Purpose : Docosahexaenoic acid (DHA) plays a key role in vision, neuroprotection, successful aging, and memory, and modulates inflammatory responses. The n3 Very Long Chain-PolyUnsaturated Fatty Acids (VLC-PUFA) are precursors of a new family of lipid mediators, the elovanoids (ELV), and under stress DHA and 32- and/or 34-carbon VLC-PUFAs are cleaved from phosphatidylcholine (PC) and transformed into NeuroprotectanD1 (NPD1) and ELVs. In AdipoR1 KO mice, DHA uptake by photoreceptors (PR) and RPE is blocked so key VLC-PUFAs are lacking; NPD1 and ELV synthesis cannot occur. This EM study describes the retinal degeneration which results from lack of NPD1 and ELV protection.

Methods : WT and AdipoR1 KO mice were processed for TEM by conventional methods.

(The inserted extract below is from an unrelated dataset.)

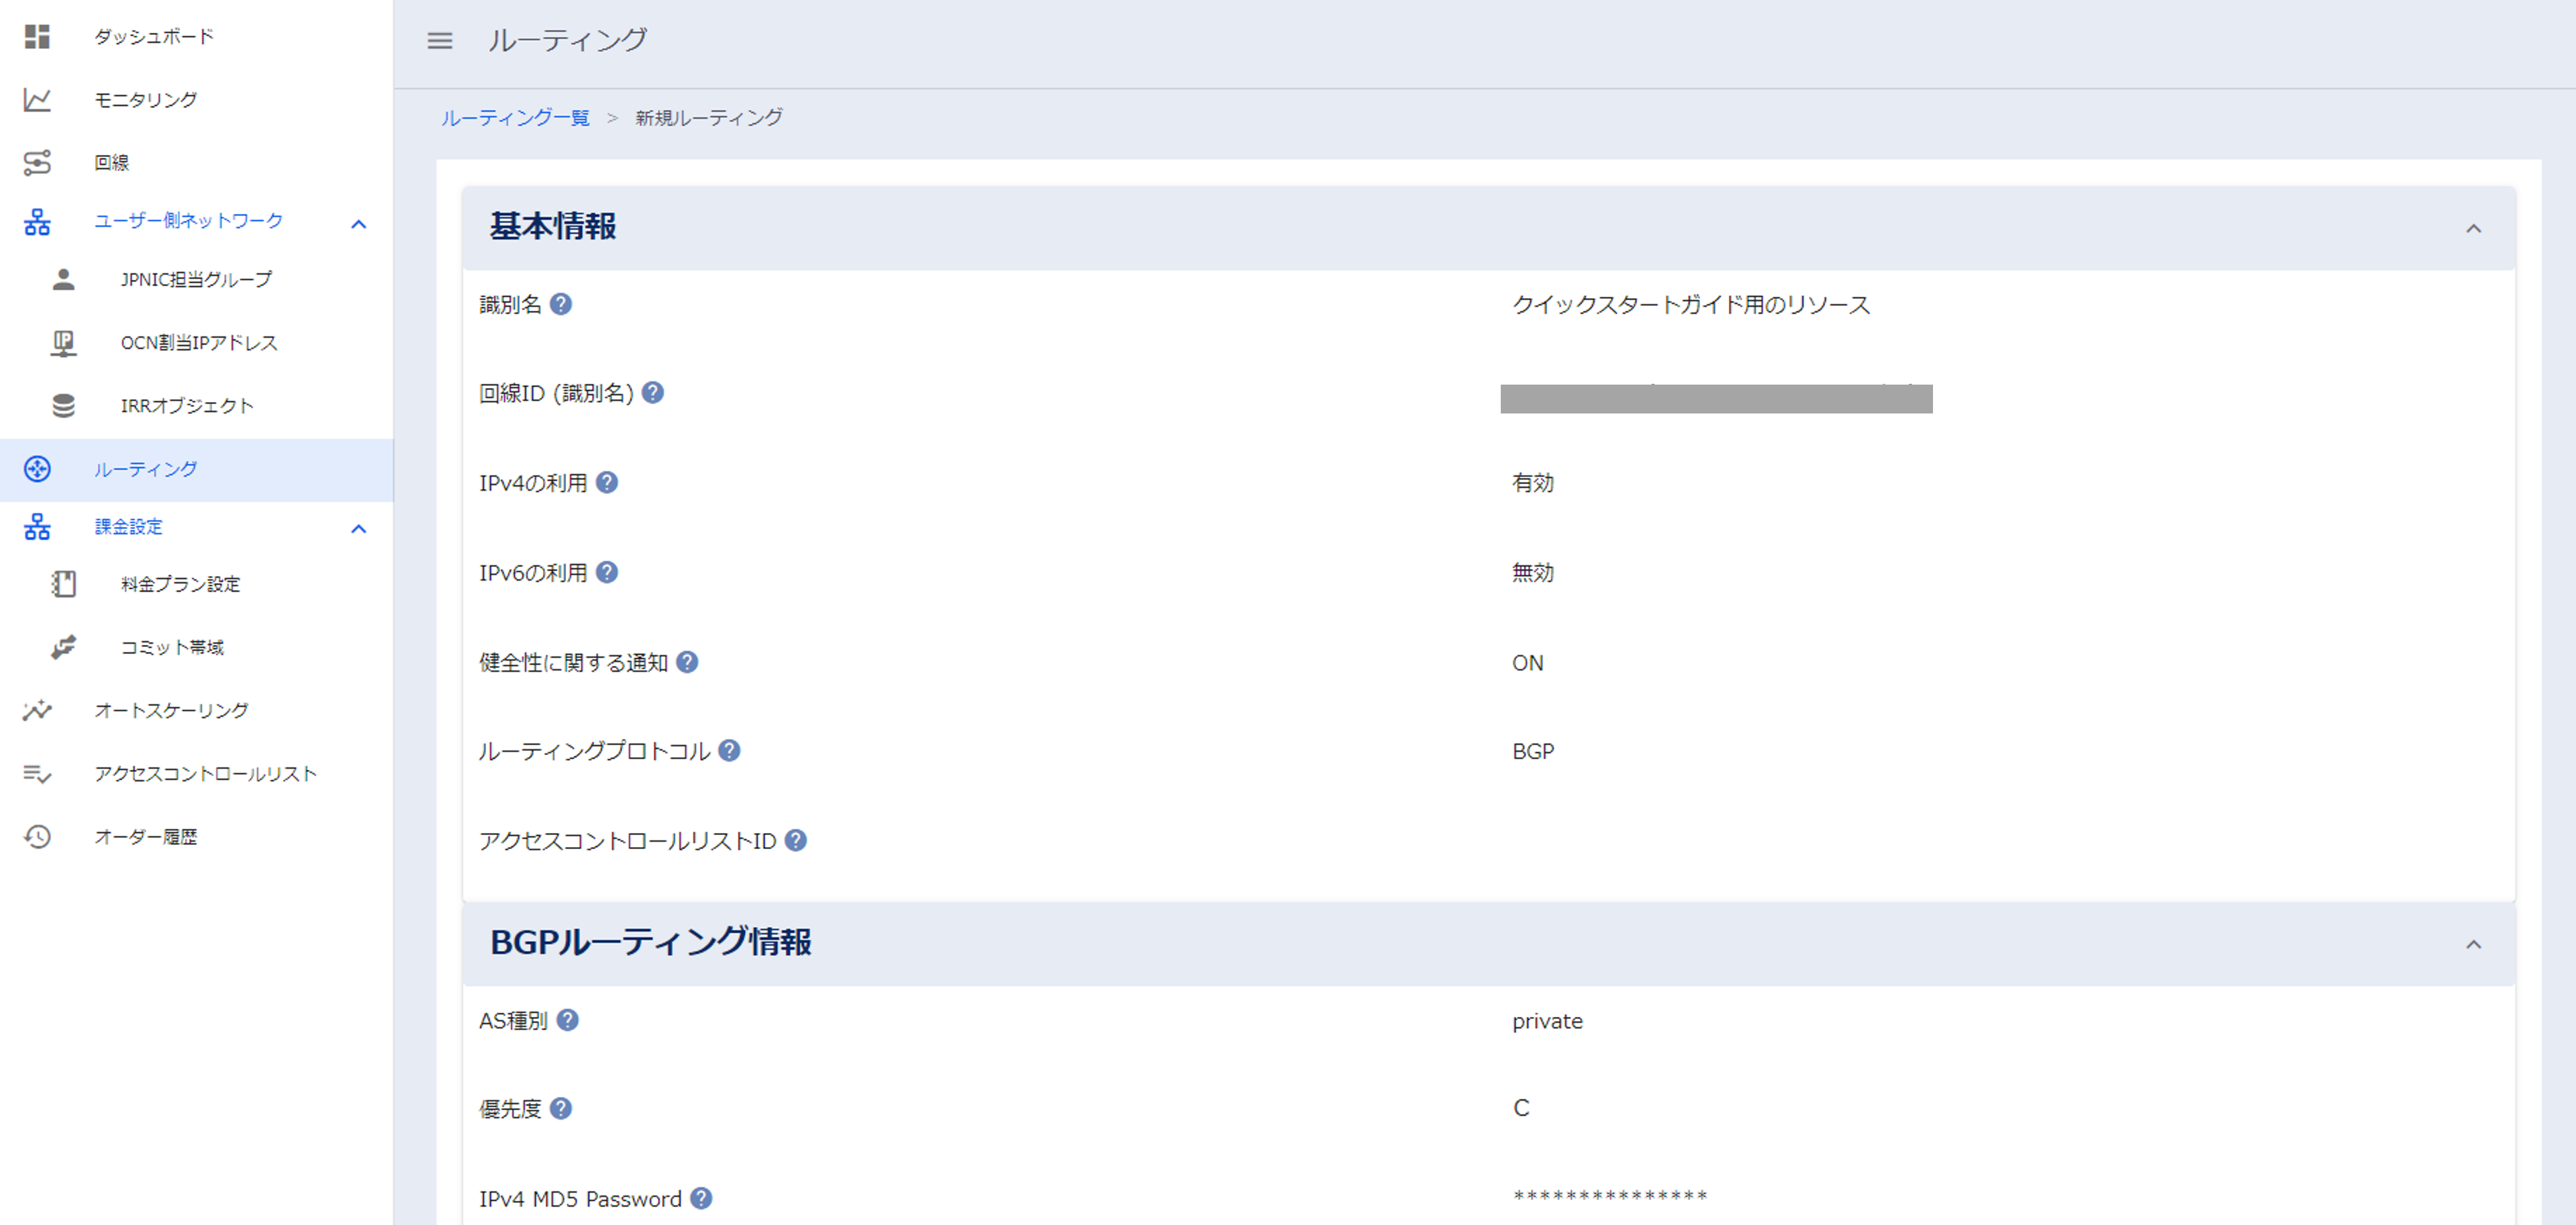
Task: Click the help icon beside 識別名
Action: click(x=561, y=304)
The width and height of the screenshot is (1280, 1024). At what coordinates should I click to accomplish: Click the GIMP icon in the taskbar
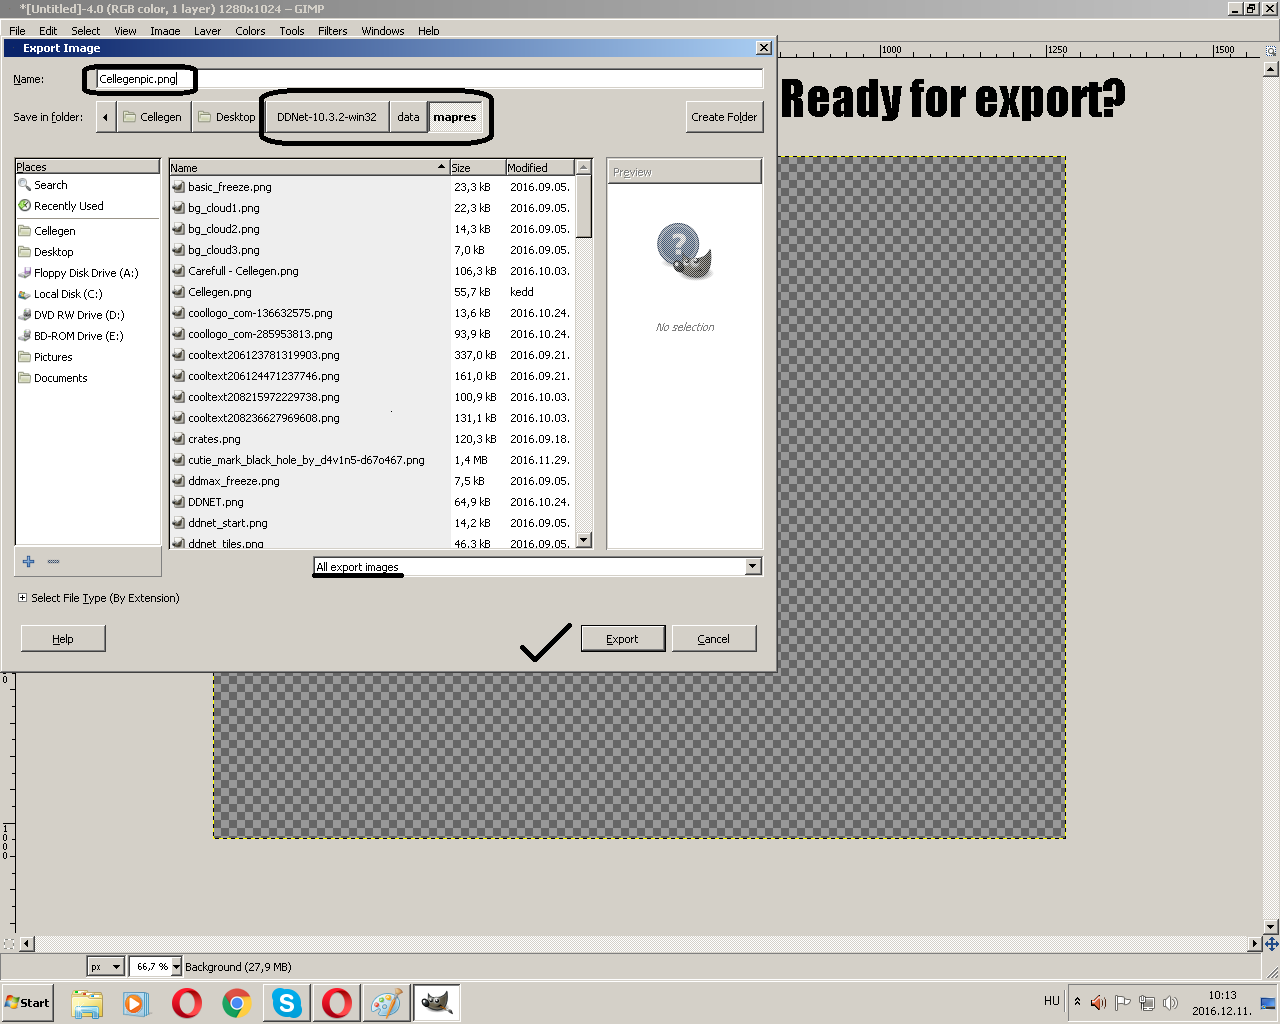[437, 1002]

Results : AdipoR1 KO mice have greatly reduced retinal DHA, and we have found abnormal disk morphogenesis highlighted by disorganization and PR degeneration, accompanied by subretinal macrophage/microglial accumulation. Disk synthesis begins at PN 8-9 days with expanded, balloon-like figures which gradually compress into flattened, elongated disks, to form crozier-like outer segments (OS) and vertically-oriented packets. OSs do not acquire normal lengths, becoming disoriented and degraded. Phagocytic accessory cells appear by PN 30, accumulating as dense subretinal arrays. By 10 months one row of cone nuclei remain; these cells have reduced inner segments (IS) which contain mitochondria, but which are devoid of OSs.

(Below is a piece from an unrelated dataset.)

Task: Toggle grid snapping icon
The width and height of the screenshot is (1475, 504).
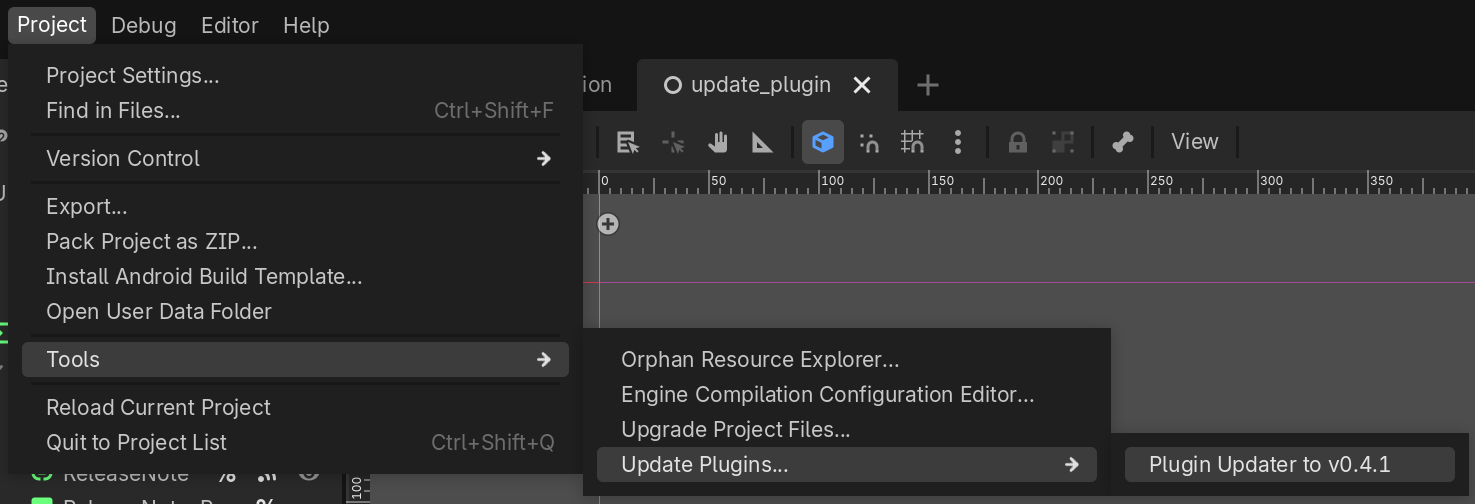Action: pos(912,142)

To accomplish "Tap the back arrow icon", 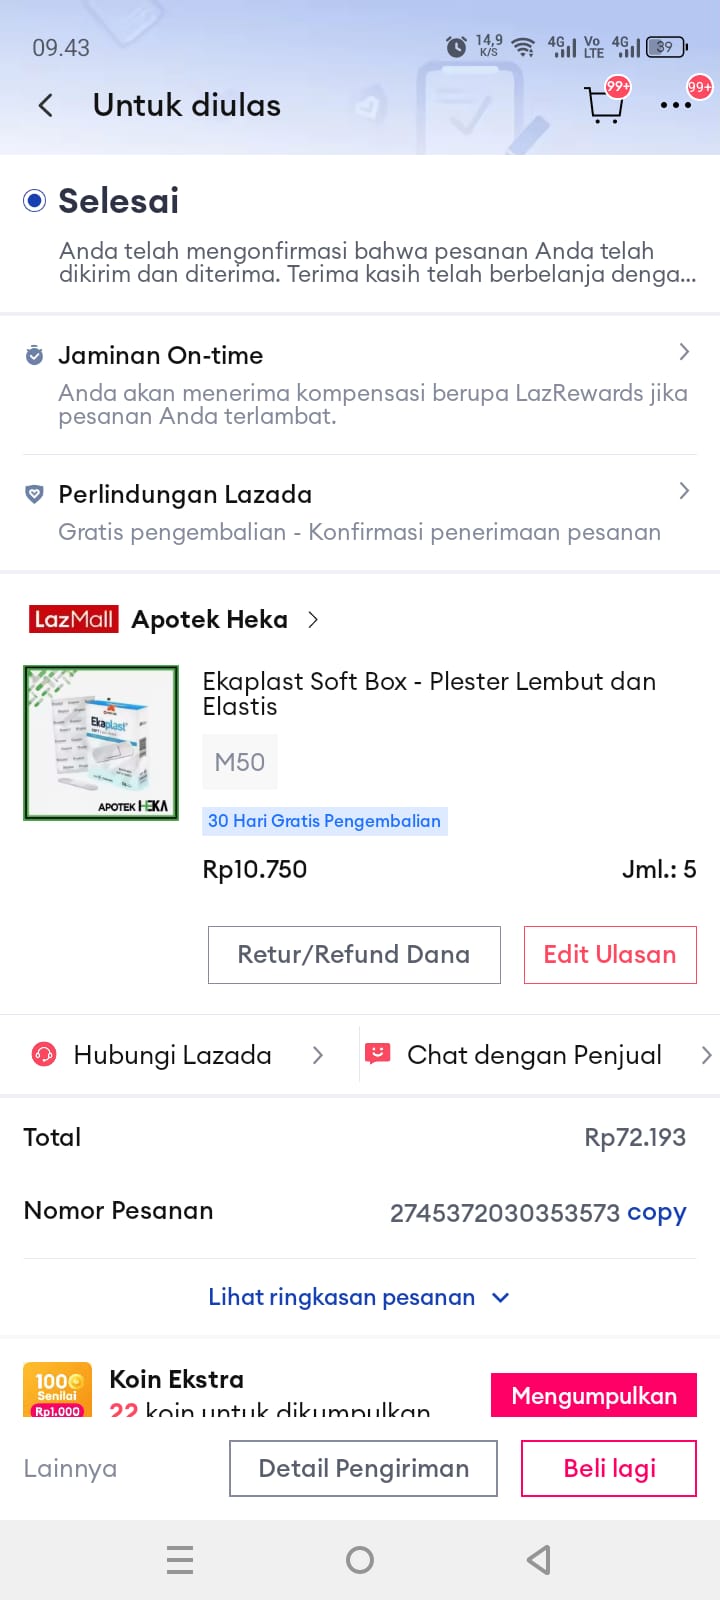I will [x=45, y=106].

Conclusions : DHA and VLC-PUFAs are necessary components for PR maturation and disk morphogenesis. Molecules necessary for limiting disk growth, disk edge folding, and closure (eg, ROM1 and peripherin/rds) require membrane fluidity, provided by VLC-PUFA–containing molecular species of PC. Greatly reduced DHA (therefore, lack of n3 VLC-PUFAs and their ELVs) prevents homeostatic regulation for OS organization, and facilitates macrophage/microglia influx. Cone DHA uptake is much less than in rods; however, final loss of cone OSs suggests a cone DHA requirement as well. While inflammatory events trigger DHA and VLC-PUFA release from PCs and conversion to NPD1 and ELVs for homeostatic neuroprotection and restoration, loss of these signaling molecules allows uncompensated stress which, in turn, sets in motion further homeostatic disturbances, activation of apoptotic pathways, and PR cell death.

This is an abstract that was submitted for the 2018 ARVO Annual Meeting, held in Honolulu, Hawaii, April 29 - May 3, 2018.